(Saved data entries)
+ + + +
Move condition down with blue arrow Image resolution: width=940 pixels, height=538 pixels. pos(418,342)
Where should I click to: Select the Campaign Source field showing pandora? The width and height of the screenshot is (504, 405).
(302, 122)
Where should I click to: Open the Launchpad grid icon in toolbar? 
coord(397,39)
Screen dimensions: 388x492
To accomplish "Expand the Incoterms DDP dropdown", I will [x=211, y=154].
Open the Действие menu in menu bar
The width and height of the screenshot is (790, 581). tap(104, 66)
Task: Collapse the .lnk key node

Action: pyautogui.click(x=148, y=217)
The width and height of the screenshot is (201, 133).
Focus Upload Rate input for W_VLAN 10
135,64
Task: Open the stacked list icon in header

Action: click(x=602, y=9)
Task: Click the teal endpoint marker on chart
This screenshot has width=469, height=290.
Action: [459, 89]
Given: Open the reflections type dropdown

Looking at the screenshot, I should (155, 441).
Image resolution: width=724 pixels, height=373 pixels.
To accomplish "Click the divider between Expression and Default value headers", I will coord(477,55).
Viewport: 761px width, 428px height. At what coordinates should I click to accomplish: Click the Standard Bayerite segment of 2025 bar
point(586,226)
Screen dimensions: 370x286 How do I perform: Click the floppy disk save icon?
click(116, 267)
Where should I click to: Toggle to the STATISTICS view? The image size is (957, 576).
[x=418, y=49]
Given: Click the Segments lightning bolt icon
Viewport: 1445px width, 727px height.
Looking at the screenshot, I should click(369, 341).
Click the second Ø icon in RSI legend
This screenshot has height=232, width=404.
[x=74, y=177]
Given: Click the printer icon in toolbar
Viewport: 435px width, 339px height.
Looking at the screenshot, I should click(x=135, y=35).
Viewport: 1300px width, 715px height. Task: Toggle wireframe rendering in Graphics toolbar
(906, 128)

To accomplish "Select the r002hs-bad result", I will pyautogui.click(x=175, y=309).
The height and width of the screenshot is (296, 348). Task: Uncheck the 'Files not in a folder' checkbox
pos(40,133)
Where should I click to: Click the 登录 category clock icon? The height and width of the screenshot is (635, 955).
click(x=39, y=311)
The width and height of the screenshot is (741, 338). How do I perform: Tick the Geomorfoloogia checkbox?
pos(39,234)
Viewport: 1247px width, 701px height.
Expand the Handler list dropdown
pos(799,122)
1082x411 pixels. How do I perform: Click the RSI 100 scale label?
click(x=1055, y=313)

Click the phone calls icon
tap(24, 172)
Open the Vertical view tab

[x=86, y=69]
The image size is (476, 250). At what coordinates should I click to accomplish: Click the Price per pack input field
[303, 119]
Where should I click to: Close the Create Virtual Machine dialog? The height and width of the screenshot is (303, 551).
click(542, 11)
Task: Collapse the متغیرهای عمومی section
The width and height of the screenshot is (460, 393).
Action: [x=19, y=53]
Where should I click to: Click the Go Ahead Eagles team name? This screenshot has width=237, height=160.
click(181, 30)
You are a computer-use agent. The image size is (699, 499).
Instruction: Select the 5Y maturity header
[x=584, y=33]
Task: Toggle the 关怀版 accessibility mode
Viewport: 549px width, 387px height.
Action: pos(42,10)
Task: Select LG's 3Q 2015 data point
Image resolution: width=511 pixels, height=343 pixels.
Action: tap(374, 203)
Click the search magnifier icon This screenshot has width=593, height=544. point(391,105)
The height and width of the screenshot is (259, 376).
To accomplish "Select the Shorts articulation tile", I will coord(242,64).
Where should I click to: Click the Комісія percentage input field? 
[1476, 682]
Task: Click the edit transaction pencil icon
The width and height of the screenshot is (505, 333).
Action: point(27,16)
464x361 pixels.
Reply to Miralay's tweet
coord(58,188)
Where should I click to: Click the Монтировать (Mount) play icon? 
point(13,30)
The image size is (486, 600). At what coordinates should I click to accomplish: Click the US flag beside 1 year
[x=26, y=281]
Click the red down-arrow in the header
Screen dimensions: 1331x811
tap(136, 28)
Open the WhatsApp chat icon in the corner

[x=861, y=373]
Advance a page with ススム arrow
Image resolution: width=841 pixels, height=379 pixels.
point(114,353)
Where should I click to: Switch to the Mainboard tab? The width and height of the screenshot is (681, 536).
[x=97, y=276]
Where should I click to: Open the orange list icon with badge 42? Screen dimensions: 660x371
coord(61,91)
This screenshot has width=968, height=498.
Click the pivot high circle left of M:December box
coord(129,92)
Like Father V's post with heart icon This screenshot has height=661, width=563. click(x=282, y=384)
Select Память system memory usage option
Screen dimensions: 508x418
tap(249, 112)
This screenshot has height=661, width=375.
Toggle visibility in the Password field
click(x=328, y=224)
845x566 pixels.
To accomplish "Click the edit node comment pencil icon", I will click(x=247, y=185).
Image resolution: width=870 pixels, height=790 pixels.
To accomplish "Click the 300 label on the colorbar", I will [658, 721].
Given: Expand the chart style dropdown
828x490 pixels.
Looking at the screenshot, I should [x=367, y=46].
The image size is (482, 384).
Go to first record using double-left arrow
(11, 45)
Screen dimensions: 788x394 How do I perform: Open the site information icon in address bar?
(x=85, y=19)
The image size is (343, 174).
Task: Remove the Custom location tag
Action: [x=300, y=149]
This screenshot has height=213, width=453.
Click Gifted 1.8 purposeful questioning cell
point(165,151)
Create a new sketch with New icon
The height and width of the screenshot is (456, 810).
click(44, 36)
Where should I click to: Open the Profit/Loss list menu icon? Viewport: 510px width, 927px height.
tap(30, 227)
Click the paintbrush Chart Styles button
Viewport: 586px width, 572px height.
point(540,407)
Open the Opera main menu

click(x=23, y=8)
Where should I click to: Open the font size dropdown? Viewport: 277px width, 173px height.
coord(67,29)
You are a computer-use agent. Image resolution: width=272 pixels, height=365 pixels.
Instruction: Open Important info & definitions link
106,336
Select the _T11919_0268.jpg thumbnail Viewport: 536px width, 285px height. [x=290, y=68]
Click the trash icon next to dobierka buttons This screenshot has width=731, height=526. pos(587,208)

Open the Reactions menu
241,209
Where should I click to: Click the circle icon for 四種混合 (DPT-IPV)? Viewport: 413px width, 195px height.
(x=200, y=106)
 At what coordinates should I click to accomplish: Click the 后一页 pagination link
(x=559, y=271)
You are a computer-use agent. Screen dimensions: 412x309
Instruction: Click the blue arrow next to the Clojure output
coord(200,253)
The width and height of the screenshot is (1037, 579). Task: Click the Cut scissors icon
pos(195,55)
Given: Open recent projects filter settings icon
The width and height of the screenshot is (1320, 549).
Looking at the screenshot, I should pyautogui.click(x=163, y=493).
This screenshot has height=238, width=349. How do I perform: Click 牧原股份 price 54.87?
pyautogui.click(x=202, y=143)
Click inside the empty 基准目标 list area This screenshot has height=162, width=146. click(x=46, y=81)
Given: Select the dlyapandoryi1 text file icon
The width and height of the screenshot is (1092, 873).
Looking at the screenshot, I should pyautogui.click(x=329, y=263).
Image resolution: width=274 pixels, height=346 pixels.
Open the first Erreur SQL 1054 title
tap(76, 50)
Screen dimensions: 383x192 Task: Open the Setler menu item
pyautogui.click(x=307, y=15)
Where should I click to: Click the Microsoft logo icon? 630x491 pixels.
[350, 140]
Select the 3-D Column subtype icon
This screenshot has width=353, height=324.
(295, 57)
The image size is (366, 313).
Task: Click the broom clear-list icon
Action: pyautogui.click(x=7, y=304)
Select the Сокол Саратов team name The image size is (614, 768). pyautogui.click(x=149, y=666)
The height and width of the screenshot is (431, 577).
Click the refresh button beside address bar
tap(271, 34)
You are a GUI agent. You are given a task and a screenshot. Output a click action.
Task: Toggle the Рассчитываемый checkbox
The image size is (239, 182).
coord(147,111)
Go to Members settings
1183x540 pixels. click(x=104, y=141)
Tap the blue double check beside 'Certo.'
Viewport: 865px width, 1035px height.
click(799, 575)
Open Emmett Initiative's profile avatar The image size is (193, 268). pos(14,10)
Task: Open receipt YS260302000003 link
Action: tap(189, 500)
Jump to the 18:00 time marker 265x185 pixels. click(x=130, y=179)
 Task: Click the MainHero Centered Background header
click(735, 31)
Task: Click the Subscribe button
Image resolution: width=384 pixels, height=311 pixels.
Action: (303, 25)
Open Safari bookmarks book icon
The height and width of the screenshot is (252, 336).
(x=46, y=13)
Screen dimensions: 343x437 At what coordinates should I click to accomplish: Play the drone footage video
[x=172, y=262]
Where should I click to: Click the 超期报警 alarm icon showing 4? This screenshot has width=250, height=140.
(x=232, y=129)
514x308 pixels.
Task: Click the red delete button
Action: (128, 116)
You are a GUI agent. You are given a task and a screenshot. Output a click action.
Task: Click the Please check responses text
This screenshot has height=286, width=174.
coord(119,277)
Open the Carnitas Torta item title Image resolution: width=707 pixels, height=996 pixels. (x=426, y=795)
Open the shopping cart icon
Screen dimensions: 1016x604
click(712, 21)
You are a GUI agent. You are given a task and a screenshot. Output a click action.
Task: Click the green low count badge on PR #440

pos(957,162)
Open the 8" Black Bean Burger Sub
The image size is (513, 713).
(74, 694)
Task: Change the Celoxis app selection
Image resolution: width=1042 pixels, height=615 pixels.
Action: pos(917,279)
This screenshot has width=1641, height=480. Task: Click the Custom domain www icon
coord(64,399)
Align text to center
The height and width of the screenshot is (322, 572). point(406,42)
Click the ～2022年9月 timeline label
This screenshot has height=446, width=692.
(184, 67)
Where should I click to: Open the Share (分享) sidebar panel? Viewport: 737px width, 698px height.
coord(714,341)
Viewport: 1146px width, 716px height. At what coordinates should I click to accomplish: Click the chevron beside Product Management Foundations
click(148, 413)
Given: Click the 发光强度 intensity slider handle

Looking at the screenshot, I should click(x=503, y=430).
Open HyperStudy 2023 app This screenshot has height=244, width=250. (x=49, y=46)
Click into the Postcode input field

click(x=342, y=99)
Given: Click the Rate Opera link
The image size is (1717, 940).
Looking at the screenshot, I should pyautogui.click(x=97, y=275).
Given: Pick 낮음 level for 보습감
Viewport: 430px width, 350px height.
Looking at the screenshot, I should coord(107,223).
+ + + +
→ **TASK DETAILS**
Note every line above where the string "will" shows up, and copy those lines.

→ **ANSWER SECTION**
To accomplish "Expand the Incoterms DDP dropdown", I will [x=211, y=154].
To accomplish "Click the divider between Expression and Default value headers", I will coord(477,55).
To accomplish "Select the r002hs-bad result", I will pyautogui.click(x=175, y=309).
To accomplish "Select the Shorts articulation tile", I will coord(242,64).
To accomplish "Click the edit node comment pencil icon", I will click(x=247, y=185).
To accomplish "Click the 300 label on the colorbar", I will [658, 721].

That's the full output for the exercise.